The idea is that only the cost of a procedure will be covered by DRGs, while the price of (implantable) MDs will be counted separately. MDs, similarly to drugs, will be listed as reimbursed up to a limit set, with patient co-payment and, possible, payment of an incremental cost of a preferred MD. At least one MD will be available at the price not exceeding the limit set. In this model, applying for reimbursement status may become a business strategy for MD producers who would be competing for reimbursement by proposing better prices (e.g., in terms of more beneficial risk sharing scheme). Patients might choose a more expensive MD version, if relevant, and co-finance the incremental cost, just like in the case of drugs.

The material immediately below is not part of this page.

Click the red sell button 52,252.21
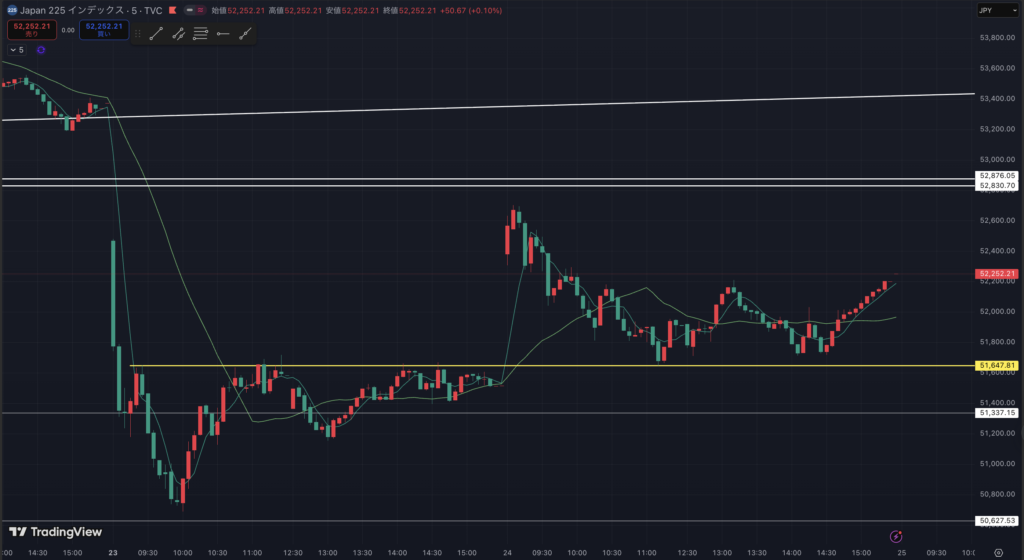Screen dimensions: 1024x560 point(31,30)
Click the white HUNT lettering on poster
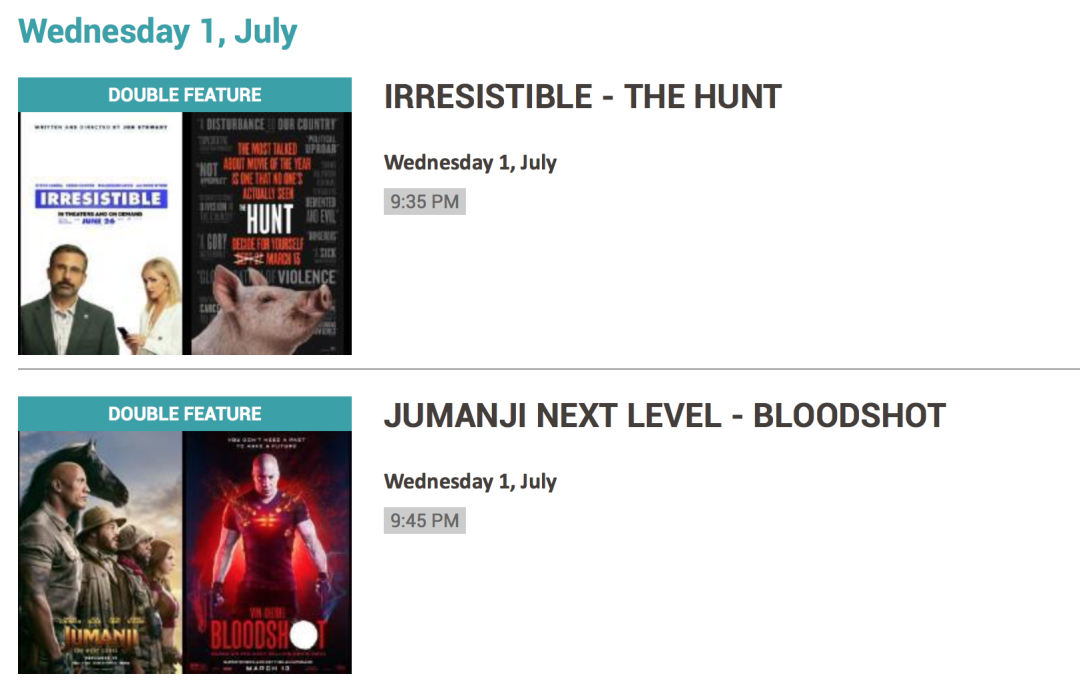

This financing model may substantially increase the workload of the AOTMiT, which will advise MoH on several levels of the implementation process: (i) MoH will issue a list of MDs for which producers may apply for the reimbursement status by supplying a submission supported by the HTA analyses. This evidence will be critically assessed by the AOTMiT; (ii) Based on available evidence, MoH will determine, supported by the advice of the AOTMiT President, the scope of evidence needed for reimbursement decision for a specific group of MDs, including a clinical effectiveness and safety evaluation, a more or less sophisticated economic analysis, and a budget impact estimation; (iii) Having a list of MDs reimbursed on the individual basis, MoH will review the guaranteed healthcare benefits basket. In case the MD was previously reimbursed, for example, in the specific DRG, the tariff for this DRG should be recalculated. Thus, MoH should trigger the tariff-setting process by the AOTMiT for the healthcare benefits changed.
An individual reimbursement submissions will be assessed in the AOTMiT while a Transparency Council statement, as well as a President recommendation, will be issued in a similar process as described for drugs (Reference Lipska, McAuslane, Leufkens and Hövels1). This process will be of a type of “light HTA model” with the analysis provided by the applicant and relatively quick (90 days long in the case of MDs) assessment/appraisal by the Agency.
On the other hand, the MoH may request the Agency to perform full HTA analysis for selected MDs or procedures. These changes will need a significant effort of the AOTMiT to gain new skills and capacities on assessment of MDs.
Other changes in the rules of reimbursement, for example, of drugs for rare diseases, has been reported by Kawalec et al. (Reference Kawalec, Kowalska-Bobko and Mokrzycka6).